Twin Jet is a French regional airline based in Aix-en-Provence.

==History==
Twin Jet was founded in May 2001 and started operations in the month of October of that same year. It operated its first scheduled flight in March 2002. The company operates 250 flights a week mainly on domestic routes within France as well as to Bologna, Venice and Milan in Italy as its only foreign destinations. Its activity is complemented by business aviation and charter flights.

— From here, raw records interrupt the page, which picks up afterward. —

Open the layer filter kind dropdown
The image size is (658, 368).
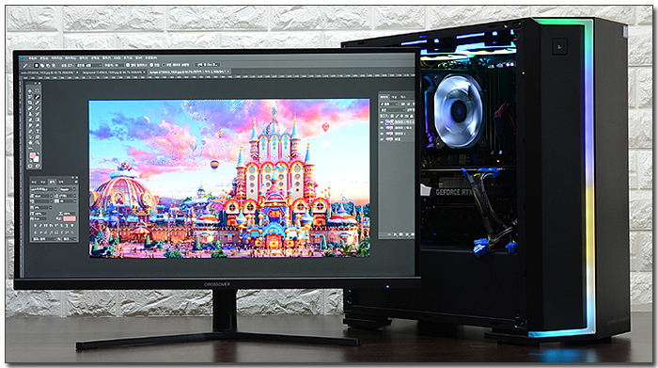pos(389,104)
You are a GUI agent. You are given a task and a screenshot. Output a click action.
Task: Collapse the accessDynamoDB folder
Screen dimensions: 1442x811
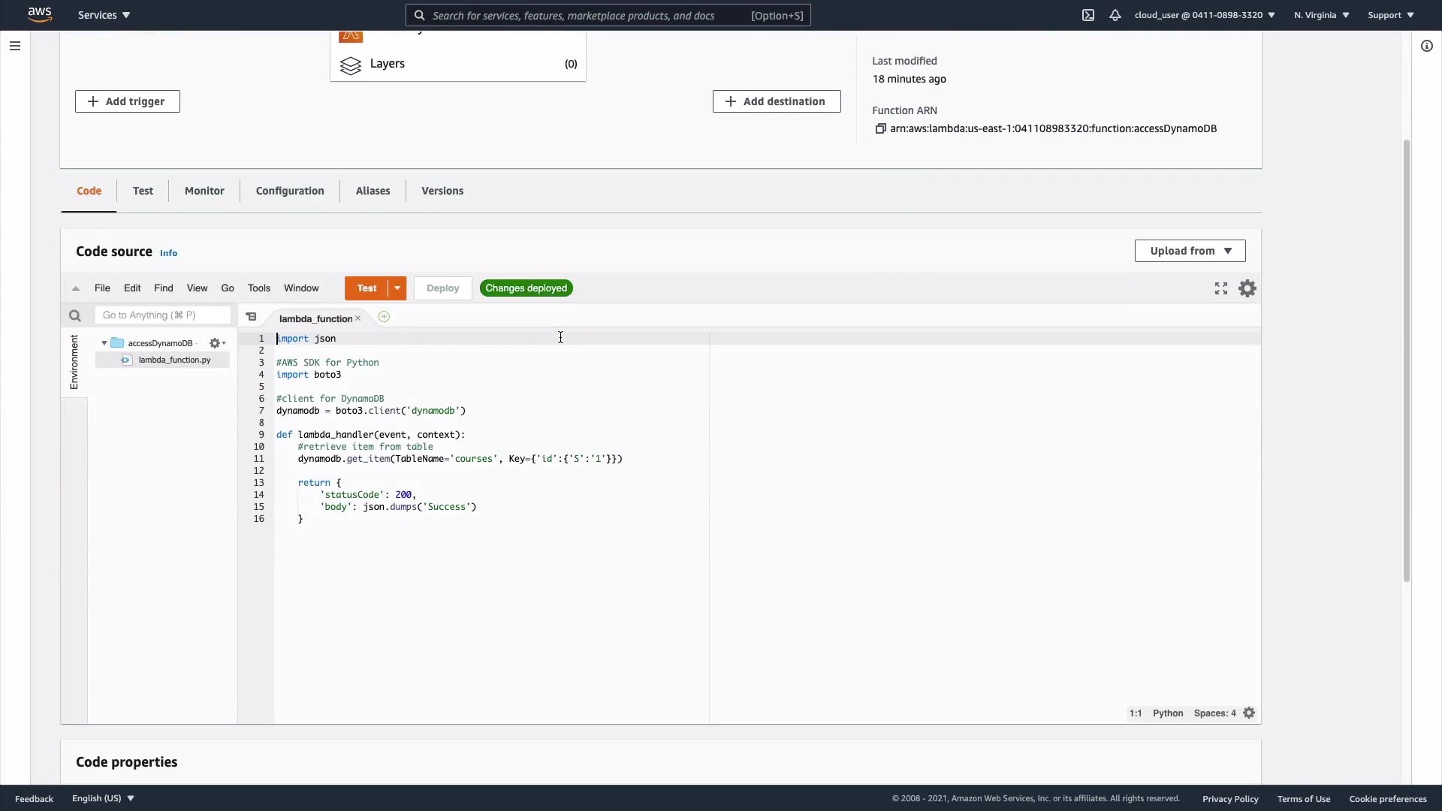click(104, 343)
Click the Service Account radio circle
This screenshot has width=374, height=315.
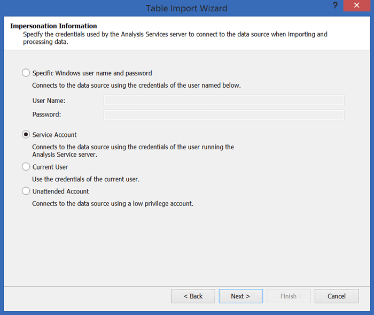point(26,135)
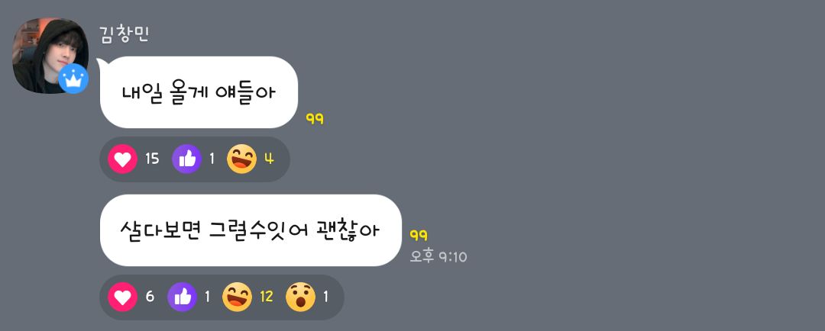This screenshot has height=331, width=825.
Task: Add a laughing emoji reaction to "내일 올게 얘들아"
Action: (x=241, y=159)
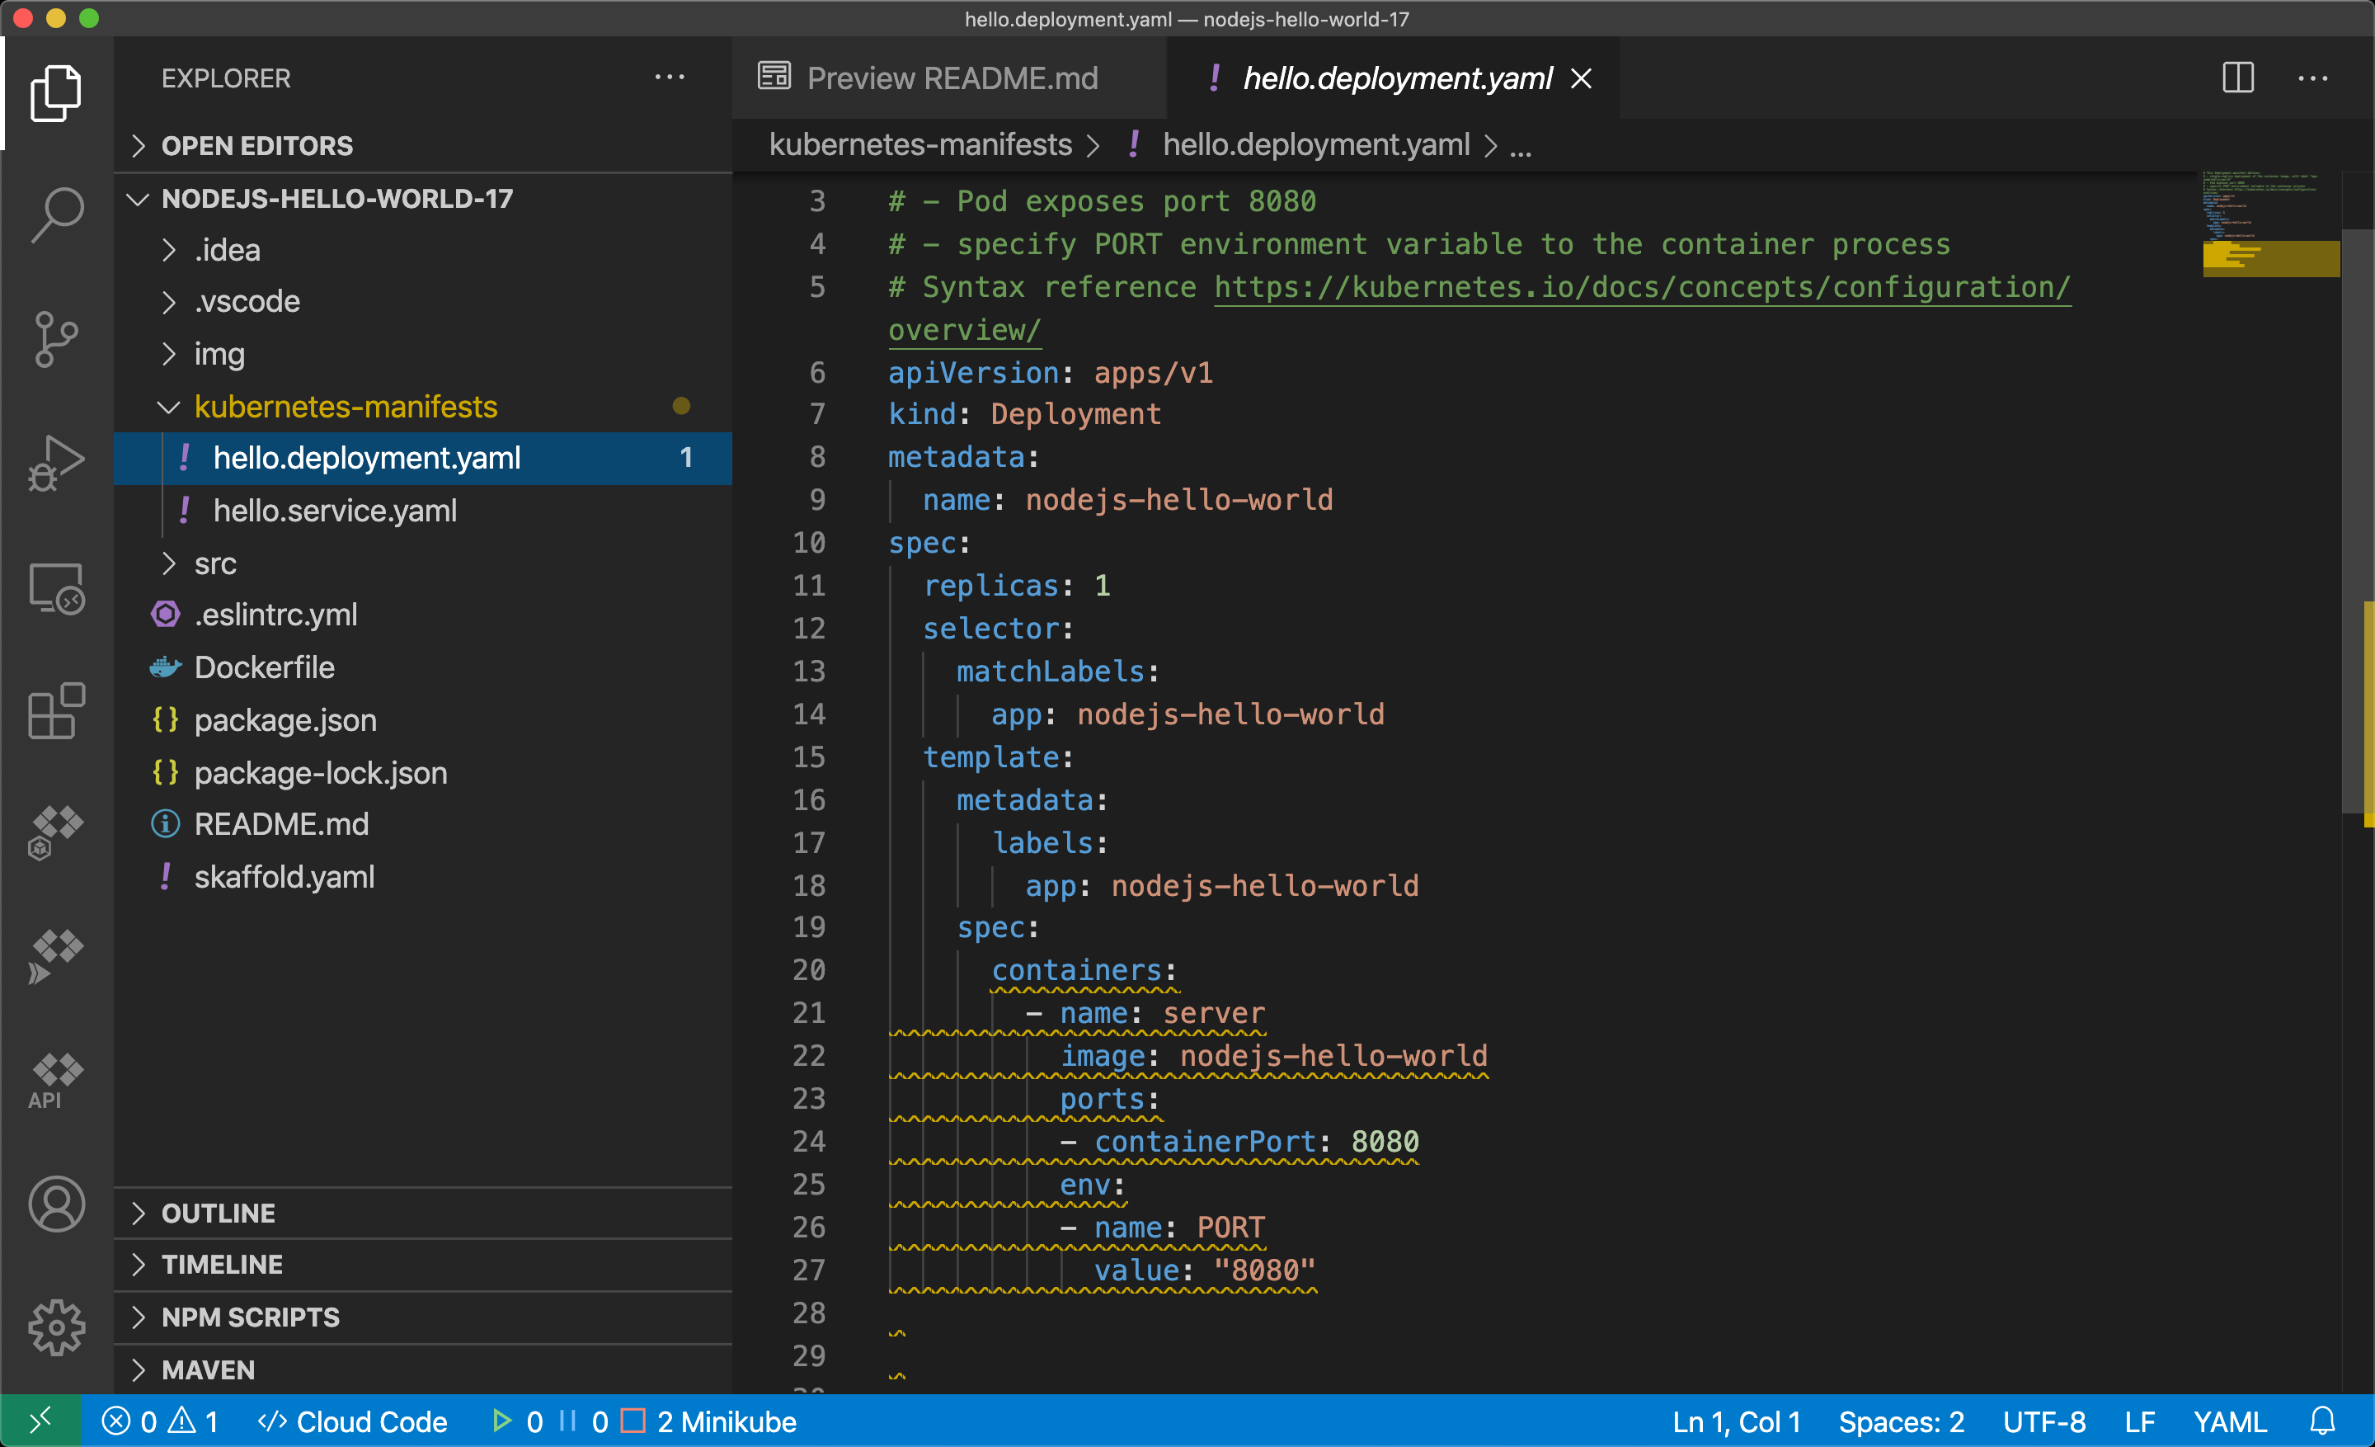Image resolution: width=2375 pixels, height=1447 pixels.
Task: Split the editor using the split icon
Action: (x=2237, y=78)
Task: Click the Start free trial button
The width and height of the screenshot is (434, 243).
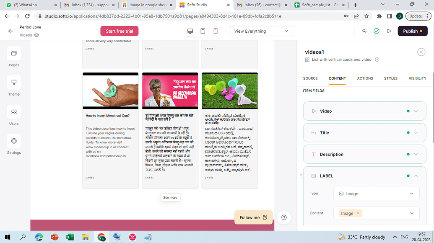Action: point(119,31)
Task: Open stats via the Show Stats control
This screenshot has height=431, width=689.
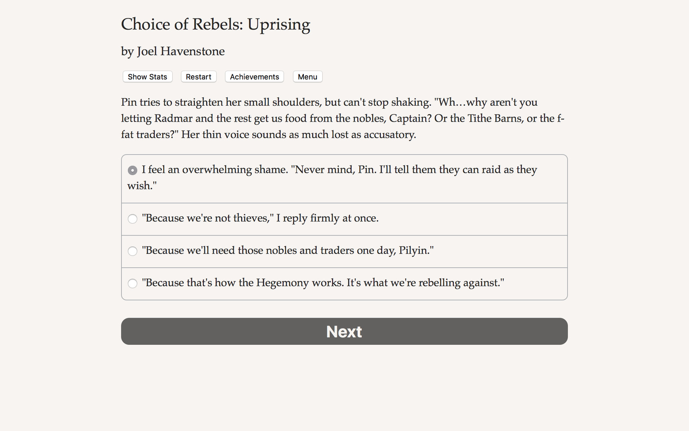Action: (x=147, y=77)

In early January 2017, Twin Jet took over French competitor Hex'Air and integrated its routes and aircraft.

==Destinations==
As of April 2026, Twin Jet serves the following destinations:

=== France ===
- Le Puy-en-Velay – Le Puy–Loudes Airport base
- Lyon – Lyon–Saint Exupéry Airport base
- Marseille – Marseille Provence Airport base
- Mende – Mende Brenoux Airport
- Nantes – Nantes Airport
- Nice – Nice Airport
- Paris – Paris Orly Airport
- Pau – Pau Airport
- Rennes – Rennes Airport
- Strasbourg – Strasbourg Airport base
- Toulouse – Toulouse-Blagnac Airport base

=== Italy ===
- Milan – Malpensa Airport
- Bologna – Bologna Airport
- Venice – Venice Airport
- Olbia – Olbia Airport

=== Spain ===
- Menorca – Menorca Airport

==Fleet==
===Current fleet===
As of July 2026, Twin Jet operates the following aircraft:

Twin Jet fleet
| Aircraft | Total | Orders | Passengers |
|---|---|---|---|
| Beechcraft 1900D | 13 | — | 18 |
| Total | 13 |  |  |

===Former fleet===
As of August 2025, Twin Jet operated 13 Beech 1900D.

== Maintenance ==
Maintenance is overseen by Kerozen Industrie.